El día siguiente fue para Emma un día fúnebre. Todo le
pareció envuelto en una atmósfera negra que flotaba confusamente sobre el
exterior de las cosas, y la pena se hundía en su alma con aullidos suaves, como
hace el viento en los castillos abandonados. Era ese ensueño que nos hacemos
sobre lo que ya no volverá, el cansancio que nos invade después de cada tarea
realizada, ese dolor, en fin, que nos causa la interrupción de todo movimiento
habitual, el cese brusco de una vibración prolongada.
Como al regreso de la Vaubyessard, cuando las contradanzas
le daban vueltas en la cabeza, tenía una melancolía taciturna, una
desesperación adormecida. León se le volvía a aparecer más alto, más guapo, más
suave, más difuso; aunque estuviese separado de ella, no la había abandonado,
estaba allí, y las paredes de la casa parecían su sombra. Emma no podía apartar
su vista de aquella alfombra que él había pisado, de aquellos muebles vacíos
donde se había sentado. El río seguía corriendo y hacía avanzar lentamente sus
pequeñas olas a lo largo de la ribera resbaladiza. Por ella se habían paseado
muchas veces, con aquel mismo murmullo del agua, sobre las piedras cubiertas de
musgo. ¡Qué buenas jornadas de sol habían tenido!, ¡qué tardes más buenas,
solos, a la sombra, al fondo del jardín! El leía en voz alta, descubierto,
sentado en un taburete de palos secos; el viento fresco de la pradera hacía
temblar las páginas del libro y las capuchinas del cenador... ¡Ah!, ¡se había
ido el único encanto de su vida, la única esperanza posible de una felicidad!
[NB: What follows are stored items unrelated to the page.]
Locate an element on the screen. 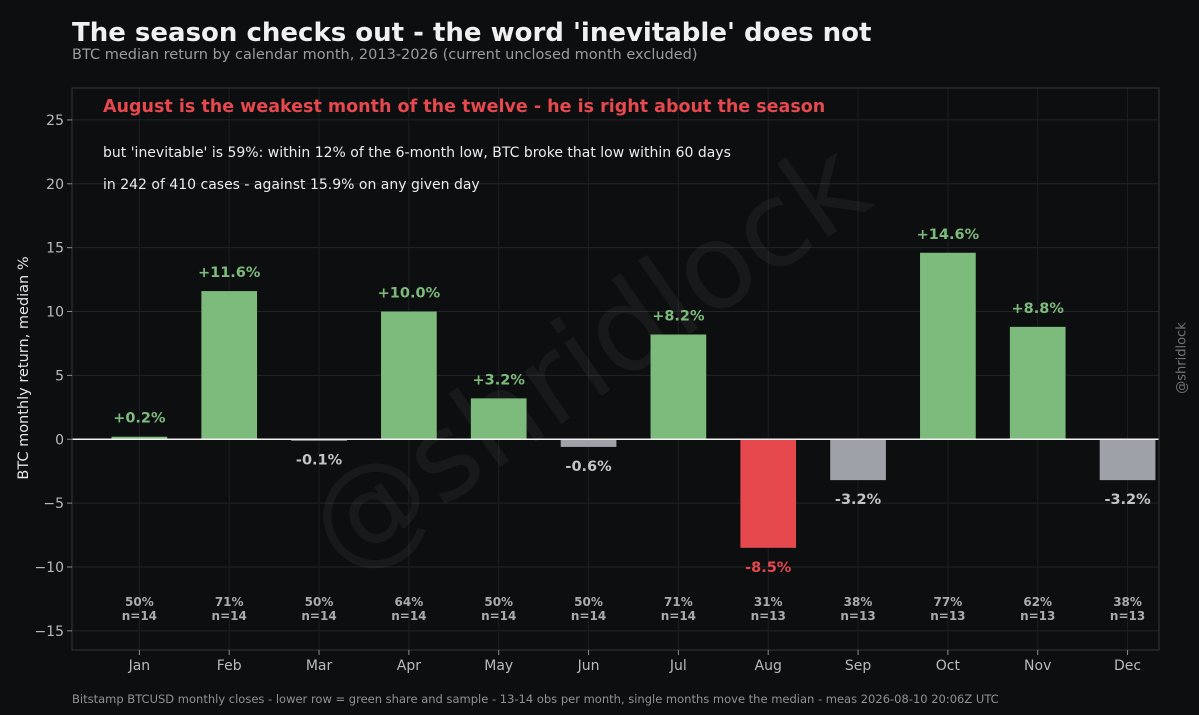 This screenshot has width=1199, height=715. data-label-nov: +8.8% is located at coordinates (1038, 309).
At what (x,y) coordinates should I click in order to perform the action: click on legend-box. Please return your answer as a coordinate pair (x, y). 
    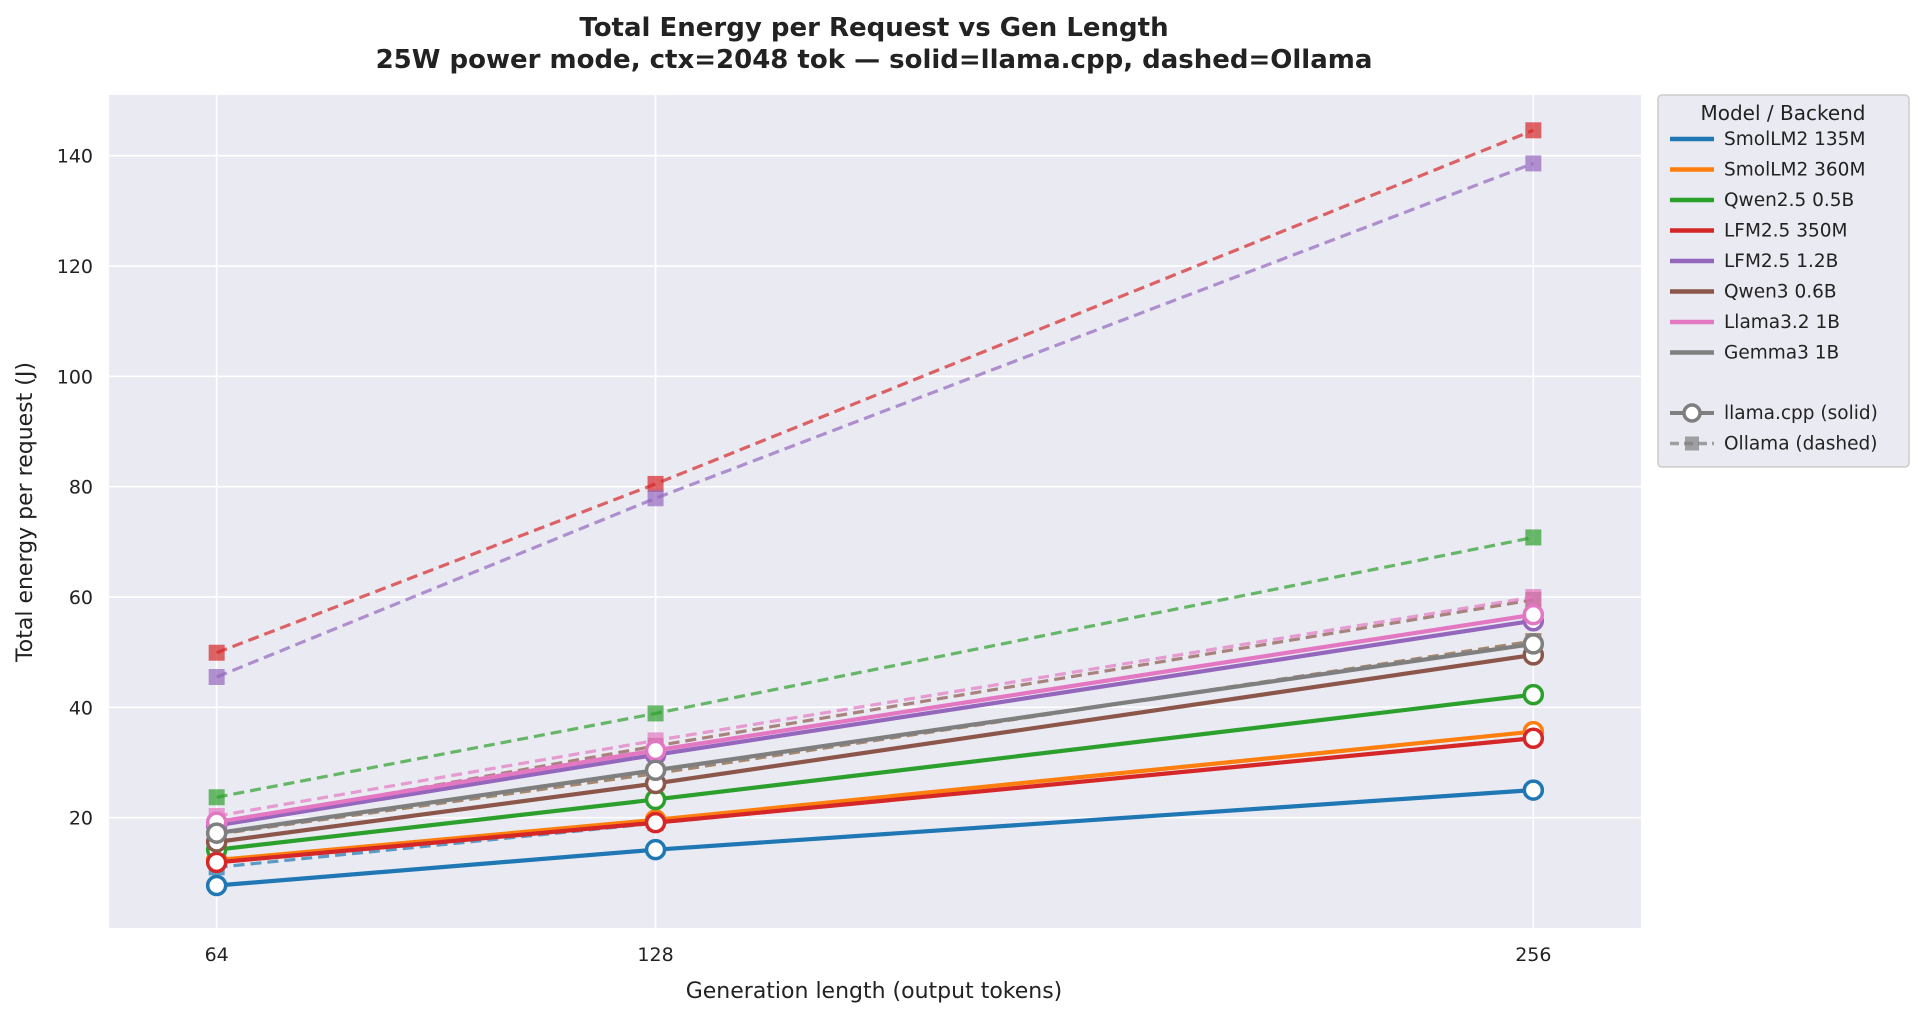
    Looking at the image, I should click on (1784, 281).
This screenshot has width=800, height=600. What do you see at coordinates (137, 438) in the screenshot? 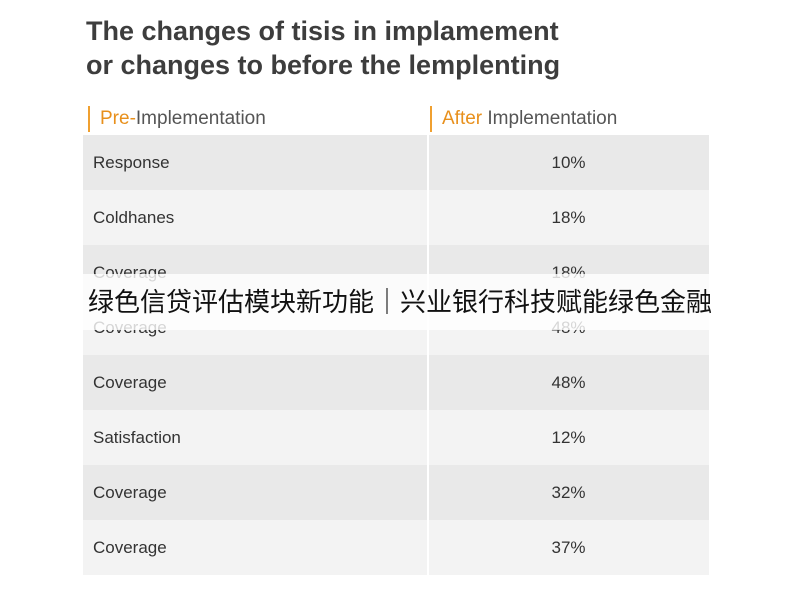
I see `row-label: Satisfaction` at bounding box center [137, 438].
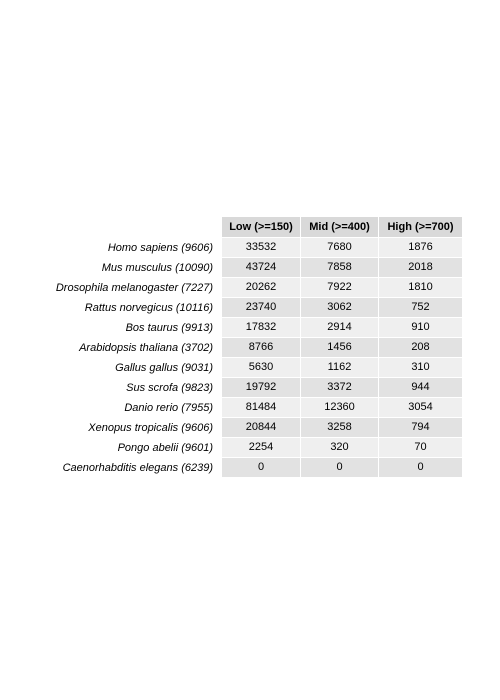  I want to click on cell-high: 70, so click(420, 448).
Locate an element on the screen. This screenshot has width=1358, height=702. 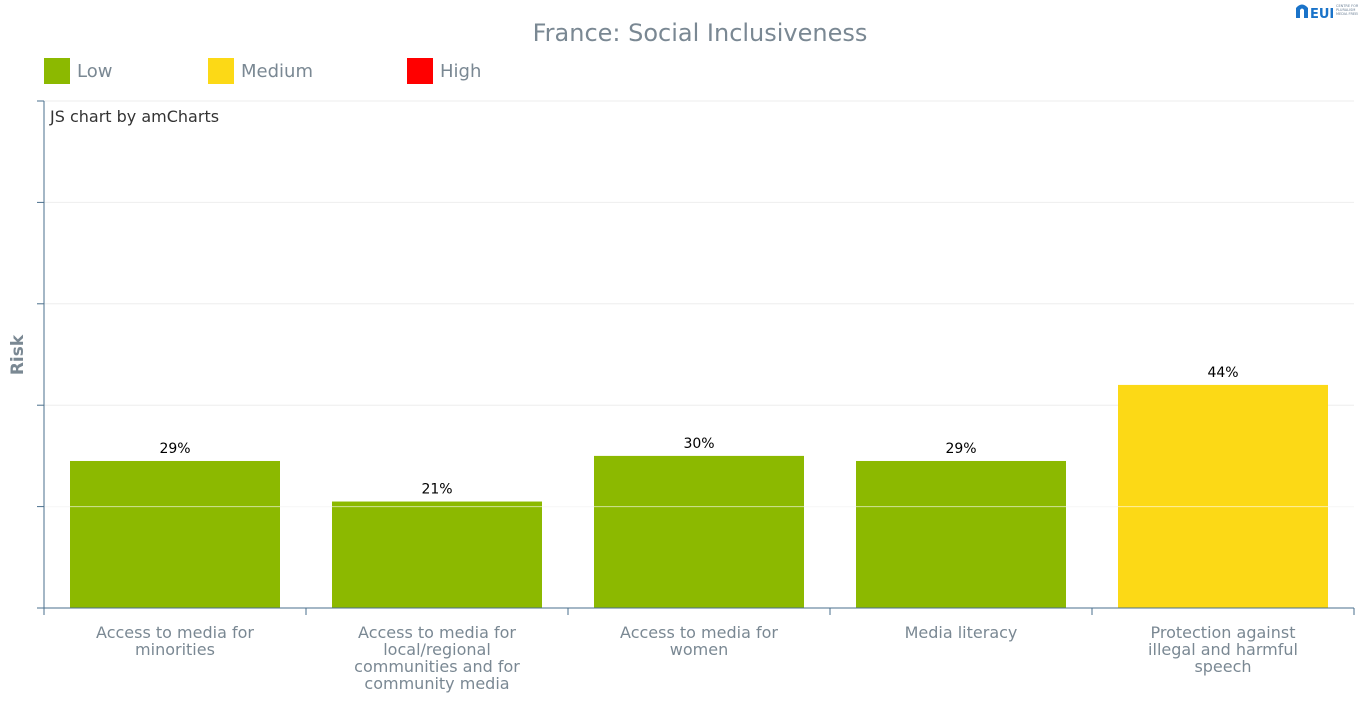
x-tick-label: local/regional is located at coordinates (437, 650).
¿Cómo no se había apoderado de aquella ventura cuando se le presentó? ¿Por qué
no lo había retenido con las dos manos, con las dos rodillas, cuando quería
escaparse? Y se maldijo por no haber amado a León; tuvo sed de sus labios. Le entraron
ganas de correr a unirse con él, de echarse en sus brazos, de decirle: «¡Soy
yo, soy tuya!» Pero las dificultades de la empresa la contenían, y sus deseos,
aumentados con el disgusto, no hacían sino avivarse más.